8 pm: NCIS (CBS); Fear Factor (NBC); Gilmore Girls (WB); NBA Basketball (ABC); House (FOX); America's Next Top Model (UPN)

9 pm: The Unit (CBS); Last Comic Standing (NBC); Pepper Dennis (WB); House (FOX); Veronica Mars (UPN)

10 pm: Tuesday Night Book Club (CBS); Law & Order: Special Victims Unit (NBC)

What I'll Be Watching

8 pm: The Thick of It on BBC America (11 pm EST).

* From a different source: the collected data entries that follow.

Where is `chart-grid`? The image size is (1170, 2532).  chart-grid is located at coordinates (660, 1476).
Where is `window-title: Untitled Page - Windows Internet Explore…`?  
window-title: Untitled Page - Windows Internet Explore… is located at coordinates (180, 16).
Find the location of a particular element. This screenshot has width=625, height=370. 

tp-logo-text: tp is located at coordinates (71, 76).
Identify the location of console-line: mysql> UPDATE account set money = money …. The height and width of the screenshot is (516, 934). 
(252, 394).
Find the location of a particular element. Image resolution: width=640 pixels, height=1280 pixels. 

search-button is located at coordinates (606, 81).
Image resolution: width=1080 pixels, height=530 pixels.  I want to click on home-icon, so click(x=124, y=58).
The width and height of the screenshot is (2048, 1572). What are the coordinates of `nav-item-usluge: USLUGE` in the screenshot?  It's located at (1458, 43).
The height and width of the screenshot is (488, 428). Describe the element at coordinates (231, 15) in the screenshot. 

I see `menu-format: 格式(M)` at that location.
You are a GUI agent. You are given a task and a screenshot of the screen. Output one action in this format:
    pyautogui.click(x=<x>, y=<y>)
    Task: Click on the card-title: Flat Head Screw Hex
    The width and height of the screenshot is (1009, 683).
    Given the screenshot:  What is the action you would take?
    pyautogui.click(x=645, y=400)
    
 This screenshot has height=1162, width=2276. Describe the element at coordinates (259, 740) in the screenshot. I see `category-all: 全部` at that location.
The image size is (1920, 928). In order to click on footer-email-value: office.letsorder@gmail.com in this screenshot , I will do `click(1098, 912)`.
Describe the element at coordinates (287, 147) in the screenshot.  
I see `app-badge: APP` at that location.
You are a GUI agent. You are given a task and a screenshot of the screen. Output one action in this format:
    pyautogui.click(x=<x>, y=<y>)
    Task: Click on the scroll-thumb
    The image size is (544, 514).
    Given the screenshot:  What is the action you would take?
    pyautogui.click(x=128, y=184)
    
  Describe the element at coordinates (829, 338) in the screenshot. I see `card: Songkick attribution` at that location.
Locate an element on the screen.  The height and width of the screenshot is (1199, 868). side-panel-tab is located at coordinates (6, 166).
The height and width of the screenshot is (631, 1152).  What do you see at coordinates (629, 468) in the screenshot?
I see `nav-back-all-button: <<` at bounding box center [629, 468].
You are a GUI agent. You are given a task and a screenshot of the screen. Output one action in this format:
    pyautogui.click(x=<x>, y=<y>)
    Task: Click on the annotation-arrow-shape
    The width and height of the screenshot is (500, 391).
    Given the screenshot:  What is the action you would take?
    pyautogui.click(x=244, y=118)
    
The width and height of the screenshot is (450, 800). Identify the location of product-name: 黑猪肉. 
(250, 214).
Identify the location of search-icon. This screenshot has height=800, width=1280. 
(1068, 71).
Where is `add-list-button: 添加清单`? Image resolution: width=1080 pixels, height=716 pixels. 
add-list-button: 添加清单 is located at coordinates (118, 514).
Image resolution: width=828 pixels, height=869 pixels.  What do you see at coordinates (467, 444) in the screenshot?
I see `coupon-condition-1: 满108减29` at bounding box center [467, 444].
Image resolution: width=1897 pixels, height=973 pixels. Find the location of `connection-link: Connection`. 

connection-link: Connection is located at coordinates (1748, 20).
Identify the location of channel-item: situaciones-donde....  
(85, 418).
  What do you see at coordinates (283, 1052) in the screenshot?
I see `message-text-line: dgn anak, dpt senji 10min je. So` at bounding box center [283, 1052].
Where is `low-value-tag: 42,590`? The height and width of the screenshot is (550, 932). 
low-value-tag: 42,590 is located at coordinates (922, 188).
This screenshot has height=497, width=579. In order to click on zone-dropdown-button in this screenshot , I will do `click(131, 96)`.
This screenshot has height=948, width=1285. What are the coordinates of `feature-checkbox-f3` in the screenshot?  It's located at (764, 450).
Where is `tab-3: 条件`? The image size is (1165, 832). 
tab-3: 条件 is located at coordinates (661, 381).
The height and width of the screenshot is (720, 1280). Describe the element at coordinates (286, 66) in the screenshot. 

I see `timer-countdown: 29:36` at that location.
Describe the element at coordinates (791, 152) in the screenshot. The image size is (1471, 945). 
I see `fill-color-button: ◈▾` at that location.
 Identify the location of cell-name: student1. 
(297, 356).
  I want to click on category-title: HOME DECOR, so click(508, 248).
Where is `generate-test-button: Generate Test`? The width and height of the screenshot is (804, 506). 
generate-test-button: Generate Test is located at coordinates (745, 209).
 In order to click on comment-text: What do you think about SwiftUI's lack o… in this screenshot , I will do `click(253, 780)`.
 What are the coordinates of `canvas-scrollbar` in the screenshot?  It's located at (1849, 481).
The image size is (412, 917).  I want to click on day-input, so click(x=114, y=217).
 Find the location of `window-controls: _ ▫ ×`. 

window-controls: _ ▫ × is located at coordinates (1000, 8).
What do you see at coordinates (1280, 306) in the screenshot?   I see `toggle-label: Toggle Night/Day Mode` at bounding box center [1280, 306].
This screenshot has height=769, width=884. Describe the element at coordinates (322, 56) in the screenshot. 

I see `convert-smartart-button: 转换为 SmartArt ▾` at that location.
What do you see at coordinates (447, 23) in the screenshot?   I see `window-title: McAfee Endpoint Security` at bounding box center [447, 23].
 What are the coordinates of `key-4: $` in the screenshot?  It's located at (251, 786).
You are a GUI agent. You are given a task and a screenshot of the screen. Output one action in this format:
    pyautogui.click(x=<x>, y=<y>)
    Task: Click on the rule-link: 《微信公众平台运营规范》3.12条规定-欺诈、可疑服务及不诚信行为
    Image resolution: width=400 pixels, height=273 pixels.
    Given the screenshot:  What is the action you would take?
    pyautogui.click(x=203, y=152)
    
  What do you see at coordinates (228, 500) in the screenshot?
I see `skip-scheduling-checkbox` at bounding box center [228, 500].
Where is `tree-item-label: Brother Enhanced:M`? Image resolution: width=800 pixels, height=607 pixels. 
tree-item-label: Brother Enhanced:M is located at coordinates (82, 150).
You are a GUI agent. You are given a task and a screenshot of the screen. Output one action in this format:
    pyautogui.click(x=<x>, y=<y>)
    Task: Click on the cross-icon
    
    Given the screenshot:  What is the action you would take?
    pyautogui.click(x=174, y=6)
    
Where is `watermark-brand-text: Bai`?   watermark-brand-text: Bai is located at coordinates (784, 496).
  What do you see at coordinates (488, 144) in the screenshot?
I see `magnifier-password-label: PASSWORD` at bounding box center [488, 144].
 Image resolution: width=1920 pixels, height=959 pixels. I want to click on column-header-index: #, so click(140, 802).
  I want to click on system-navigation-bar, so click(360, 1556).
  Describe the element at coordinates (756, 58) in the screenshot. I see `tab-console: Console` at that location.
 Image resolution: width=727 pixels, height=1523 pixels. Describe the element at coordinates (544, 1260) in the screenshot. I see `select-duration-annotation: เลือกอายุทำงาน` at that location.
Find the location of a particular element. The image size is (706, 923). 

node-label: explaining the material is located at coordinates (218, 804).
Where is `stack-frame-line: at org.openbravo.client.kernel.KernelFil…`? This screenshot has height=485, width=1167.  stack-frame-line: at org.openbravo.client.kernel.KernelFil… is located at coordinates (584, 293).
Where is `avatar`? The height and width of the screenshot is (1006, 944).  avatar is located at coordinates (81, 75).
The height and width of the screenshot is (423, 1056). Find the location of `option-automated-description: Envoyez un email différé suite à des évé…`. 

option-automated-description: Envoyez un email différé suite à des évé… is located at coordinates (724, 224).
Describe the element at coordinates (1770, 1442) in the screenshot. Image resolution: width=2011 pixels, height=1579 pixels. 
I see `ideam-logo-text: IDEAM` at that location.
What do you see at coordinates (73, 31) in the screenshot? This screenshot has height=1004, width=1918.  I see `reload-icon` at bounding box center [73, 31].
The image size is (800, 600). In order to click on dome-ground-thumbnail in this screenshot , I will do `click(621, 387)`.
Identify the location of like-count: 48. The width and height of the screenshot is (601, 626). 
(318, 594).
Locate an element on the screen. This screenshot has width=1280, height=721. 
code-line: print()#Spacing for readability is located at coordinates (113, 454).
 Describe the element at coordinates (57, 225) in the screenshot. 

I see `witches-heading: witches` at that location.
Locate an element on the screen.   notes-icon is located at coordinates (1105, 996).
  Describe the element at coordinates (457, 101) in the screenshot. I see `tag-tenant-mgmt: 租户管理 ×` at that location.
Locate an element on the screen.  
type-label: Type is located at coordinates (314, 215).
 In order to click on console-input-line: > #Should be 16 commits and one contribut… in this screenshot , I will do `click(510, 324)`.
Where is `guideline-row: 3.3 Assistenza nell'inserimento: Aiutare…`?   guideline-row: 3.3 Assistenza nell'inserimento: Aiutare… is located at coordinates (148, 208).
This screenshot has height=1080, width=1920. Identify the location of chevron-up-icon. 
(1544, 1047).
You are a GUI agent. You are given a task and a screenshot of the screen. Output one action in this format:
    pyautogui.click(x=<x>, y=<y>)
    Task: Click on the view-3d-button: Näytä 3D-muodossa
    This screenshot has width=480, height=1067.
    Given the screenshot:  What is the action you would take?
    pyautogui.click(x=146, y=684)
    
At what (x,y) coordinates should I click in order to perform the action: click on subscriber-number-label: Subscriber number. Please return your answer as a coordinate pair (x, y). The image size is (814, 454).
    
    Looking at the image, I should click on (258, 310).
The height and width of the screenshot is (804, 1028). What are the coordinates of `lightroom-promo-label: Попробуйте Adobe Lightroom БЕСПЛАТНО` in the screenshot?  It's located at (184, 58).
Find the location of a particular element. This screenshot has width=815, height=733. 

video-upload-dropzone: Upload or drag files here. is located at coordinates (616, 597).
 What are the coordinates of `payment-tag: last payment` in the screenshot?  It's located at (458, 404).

If you missed the fifth episode of this scathingly funny British political satire, here's your chance tonight to catch up before a new episode airs on Friday. On tonight's episode, the Department of Social Affairs is placed under governmental scrutiny by an upstart looking to steal Malcolm's power right out from underneath him. All I can say is, no one fracks with Malcolm and gets away with it...


Anonymous said…
I've never seen this show, cause honestly, I can't make it through the ads. I do love my reality tv, but humiliation tv is not my bag (same reason I don't like the early rounds of Idol). Imagine my surprise when I got home last night (around 10:30) and found Quentin on the couch watching it. He groaned and said, "Ugh, I have to watch cause Dave's sister is on it." Yup - turns out that one of our good friend's sister is a contestant. I think it's Sara - the girl w/the glasses. I only watched for about 10 minutes.
Anonymous said…
I definitely prefer Top Chef to this show. The whole screaming thing wears thin pretty early and seems forced at times. And at least the Top Chef contestants had a clue as to what they were doing. These people (with a few exceptions) act like they wandered in off the street.